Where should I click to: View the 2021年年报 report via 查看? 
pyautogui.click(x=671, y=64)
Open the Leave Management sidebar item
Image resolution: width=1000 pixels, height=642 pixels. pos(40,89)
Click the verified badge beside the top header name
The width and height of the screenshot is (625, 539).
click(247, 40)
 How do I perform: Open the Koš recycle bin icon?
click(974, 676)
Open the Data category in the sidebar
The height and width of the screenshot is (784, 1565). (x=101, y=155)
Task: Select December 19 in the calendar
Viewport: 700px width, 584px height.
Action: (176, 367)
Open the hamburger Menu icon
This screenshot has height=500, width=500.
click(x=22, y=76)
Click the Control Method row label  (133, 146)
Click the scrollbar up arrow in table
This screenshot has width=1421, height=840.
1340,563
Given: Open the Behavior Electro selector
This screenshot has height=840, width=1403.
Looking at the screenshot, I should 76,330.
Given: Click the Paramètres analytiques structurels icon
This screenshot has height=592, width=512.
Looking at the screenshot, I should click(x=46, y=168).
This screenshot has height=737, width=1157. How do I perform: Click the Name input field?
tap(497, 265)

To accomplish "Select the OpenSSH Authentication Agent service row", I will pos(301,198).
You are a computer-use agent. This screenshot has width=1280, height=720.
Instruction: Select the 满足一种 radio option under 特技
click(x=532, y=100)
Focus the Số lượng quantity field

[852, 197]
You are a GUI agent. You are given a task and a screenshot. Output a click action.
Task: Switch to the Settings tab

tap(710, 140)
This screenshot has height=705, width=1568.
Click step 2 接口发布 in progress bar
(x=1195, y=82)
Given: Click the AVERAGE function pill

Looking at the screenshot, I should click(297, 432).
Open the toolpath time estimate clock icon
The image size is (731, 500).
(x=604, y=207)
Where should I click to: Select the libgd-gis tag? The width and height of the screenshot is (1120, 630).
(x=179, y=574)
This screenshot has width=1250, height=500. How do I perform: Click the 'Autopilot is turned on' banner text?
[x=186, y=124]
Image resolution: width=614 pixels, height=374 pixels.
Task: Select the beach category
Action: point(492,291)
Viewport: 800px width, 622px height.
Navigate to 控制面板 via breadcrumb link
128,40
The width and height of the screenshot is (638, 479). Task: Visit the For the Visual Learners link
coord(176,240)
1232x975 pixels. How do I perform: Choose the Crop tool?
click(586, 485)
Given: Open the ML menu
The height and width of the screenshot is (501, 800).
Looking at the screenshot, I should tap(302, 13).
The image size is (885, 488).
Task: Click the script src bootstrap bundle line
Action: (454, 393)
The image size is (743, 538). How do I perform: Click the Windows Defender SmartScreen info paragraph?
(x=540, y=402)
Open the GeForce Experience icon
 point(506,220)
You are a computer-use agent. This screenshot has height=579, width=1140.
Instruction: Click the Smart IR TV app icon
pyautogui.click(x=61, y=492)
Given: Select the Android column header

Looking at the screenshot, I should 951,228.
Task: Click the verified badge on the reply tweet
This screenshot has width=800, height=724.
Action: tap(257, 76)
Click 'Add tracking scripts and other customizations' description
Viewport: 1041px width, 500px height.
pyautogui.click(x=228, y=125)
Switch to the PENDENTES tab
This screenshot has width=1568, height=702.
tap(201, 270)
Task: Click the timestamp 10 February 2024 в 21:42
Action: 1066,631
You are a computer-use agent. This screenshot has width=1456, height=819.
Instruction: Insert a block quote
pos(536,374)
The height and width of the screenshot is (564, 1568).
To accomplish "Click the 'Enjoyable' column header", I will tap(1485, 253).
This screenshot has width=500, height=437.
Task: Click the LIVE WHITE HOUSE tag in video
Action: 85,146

_ _ _

Exercise brief: Filter the data above by the word "badge" and copy every line that matches.

Solution to the problem:
Click the verified badge beside the top header name
Task: Click the verified badge on the reply tweet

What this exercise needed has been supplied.